AofReWriteDiffWrite 30ms The amount of time consumed by an incremental AOF write performed by a parent process after its child process rewrites an AOF.
AofWriteActiveChild 30ms The amount of time it takes to perform an AOF write when other child processes are in progress.
AofWritePendingFsync 30ms The amount of time it takes to perform an AOF write when a fsync operation is in progress.
Redis database (RDB) file RdbUnlinkTempFile 50ms The amount of time it takes to delete a temporary RDB file after a bgsave child process is terminated.
Others Commands 30ms The amount of time it takes to run a command that is not tagged with fast.
FastCommand 30ms The amount of time it takes to run a command that is tagged with fast, such as GET or EXISTS.
EventLoop 50ms The amount of time it takes to have a main event loop running.
Fork 100ms The amount of time recorded in a parent process after the parent process is forked.
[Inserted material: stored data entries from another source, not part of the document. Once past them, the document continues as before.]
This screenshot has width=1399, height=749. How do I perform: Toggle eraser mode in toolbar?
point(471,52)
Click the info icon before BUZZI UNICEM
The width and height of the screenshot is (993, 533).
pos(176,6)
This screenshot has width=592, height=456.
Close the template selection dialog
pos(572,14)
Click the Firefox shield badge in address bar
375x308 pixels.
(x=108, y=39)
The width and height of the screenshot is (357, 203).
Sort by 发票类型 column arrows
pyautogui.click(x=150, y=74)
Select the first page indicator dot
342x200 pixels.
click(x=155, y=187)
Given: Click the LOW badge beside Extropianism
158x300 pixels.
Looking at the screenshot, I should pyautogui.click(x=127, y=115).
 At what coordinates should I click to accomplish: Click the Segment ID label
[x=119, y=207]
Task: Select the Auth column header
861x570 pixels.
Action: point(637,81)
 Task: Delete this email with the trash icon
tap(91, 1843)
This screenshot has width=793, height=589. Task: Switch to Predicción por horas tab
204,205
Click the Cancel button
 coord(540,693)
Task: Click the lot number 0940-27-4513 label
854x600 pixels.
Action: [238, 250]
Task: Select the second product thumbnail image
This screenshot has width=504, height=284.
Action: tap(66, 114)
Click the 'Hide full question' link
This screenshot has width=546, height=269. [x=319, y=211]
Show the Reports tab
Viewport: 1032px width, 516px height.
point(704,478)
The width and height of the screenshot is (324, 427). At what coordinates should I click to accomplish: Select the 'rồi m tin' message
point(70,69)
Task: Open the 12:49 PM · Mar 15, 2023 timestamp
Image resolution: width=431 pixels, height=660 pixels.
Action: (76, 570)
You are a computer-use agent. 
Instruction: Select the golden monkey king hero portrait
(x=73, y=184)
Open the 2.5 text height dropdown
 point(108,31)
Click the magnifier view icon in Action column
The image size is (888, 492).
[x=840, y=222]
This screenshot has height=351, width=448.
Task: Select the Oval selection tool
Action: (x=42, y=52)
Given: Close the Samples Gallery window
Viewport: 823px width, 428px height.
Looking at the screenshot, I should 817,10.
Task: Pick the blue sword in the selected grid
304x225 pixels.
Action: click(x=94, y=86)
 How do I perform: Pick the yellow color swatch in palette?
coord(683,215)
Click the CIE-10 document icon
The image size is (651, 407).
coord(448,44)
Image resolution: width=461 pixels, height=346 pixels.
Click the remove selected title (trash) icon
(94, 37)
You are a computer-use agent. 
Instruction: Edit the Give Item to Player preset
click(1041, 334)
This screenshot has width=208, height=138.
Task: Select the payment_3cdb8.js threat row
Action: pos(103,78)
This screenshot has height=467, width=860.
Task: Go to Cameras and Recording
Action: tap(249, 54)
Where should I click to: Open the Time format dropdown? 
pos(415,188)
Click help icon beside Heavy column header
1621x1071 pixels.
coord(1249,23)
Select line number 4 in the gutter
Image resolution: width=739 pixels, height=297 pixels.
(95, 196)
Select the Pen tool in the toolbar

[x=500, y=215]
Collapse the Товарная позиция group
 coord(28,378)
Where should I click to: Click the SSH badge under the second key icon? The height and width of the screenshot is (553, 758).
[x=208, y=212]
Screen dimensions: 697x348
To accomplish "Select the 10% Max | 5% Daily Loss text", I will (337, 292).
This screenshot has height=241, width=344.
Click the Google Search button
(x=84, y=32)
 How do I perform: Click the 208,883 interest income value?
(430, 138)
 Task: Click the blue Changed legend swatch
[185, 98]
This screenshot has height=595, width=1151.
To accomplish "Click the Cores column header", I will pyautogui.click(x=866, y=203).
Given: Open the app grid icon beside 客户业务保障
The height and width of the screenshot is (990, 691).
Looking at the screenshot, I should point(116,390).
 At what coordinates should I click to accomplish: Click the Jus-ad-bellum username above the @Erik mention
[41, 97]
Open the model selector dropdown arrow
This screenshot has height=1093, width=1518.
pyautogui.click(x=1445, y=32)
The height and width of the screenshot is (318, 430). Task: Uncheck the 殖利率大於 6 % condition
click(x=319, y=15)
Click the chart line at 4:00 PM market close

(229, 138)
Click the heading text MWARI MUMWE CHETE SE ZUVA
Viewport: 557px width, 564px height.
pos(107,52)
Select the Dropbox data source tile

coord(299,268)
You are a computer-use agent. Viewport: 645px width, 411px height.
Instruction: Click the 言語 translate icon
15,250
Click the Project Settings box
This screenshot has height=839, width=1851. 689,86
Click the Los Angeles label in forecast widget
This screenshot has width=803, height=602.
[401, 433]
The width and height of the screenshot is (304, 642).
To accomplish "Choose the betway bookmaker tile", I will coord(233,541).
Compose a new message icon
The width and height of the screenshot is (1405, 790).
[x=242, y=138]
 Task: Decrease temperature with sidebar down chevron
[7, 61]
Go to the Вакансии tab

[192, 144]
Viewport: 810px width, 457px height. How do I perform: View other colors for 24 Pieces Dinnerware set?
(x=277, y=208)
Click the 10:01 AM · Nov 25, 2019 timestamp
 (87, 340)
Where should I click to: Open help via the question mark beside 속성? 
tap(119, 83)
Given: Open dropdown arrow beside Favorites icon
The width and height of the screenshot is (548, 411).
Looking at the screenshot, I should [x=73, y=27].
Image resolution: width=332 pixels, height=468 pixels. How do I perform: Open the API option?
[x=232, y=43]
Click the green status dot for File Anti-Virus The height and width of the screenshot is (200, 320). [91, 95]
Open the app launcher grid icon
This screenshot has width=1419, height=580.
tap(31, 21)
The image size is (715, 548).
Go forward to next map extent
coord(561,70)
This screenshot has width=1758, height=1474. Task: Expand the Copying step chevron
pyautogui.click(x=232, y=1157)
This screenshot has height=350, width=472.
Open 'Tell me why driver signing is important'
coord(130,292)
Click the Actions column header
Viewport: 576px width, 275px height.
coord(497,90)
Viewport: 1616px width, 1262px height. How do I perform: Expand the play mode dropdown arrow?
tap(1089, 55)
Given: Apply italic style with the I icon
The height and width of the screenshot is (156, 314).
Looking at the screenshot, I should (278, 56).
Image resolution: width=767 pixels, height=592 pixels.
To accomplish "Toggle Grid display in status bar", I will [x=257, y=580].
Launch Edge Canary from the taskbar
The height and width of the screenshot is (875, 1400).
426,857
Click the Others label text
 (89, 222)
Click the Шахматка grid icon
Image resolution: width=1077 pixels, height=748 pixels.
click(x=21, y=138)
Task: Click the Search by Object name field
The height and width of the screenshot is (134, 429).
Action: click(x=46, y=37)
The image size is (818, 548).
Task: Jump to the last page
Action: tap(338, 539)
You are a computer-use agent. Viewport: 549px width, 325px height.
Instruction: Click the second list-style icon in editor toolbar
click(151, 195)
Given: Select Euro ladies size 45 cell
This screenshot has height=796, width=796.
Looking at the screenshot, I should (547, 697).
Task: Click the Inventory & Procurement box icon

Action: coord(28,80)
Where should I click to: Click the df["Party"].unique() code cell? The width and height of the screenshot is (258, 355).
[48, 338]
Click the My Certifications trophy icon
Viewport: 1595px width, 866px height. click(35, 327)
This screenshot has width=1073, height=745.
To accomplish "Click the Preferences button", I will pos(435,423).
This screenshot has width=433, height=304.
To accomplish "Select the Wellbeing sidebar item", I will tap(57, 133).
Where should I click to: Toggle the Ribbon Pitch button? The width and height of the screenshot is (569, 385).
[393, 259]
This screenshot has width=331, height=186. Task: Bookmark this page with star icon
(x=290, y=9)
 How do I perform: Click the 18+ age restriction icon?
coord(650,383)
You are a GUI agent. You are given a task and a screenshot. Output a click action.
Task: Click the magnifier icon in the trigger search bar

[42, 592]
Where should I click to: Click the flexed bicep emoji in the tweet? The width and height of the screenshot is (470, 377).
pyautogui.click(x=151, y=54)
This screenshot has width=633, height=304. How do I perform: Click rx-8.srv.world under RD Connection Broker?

Transaction 50ms The actual amount of time consumed by a transaction.
PipeLine 50ms The amount of time consumed by a multi-threaded pipeline.
ExpireCycle 30ms The amount of time consumed by a regular deletion of an expired key.
SlotRdbsUnlinkTempFile 30ms The amount of time it takes to delete a temporary RDB file from a slot after a bgsave child process is terminated.
LoadSlotRdb 100ms The amount of time it takes to load an RDB file from a slot.
SlotreplTargetcron 50ms The amount of time it takes to load an RDB file from a slot to a temporary database and then migrate the file to a destination database by using a child process.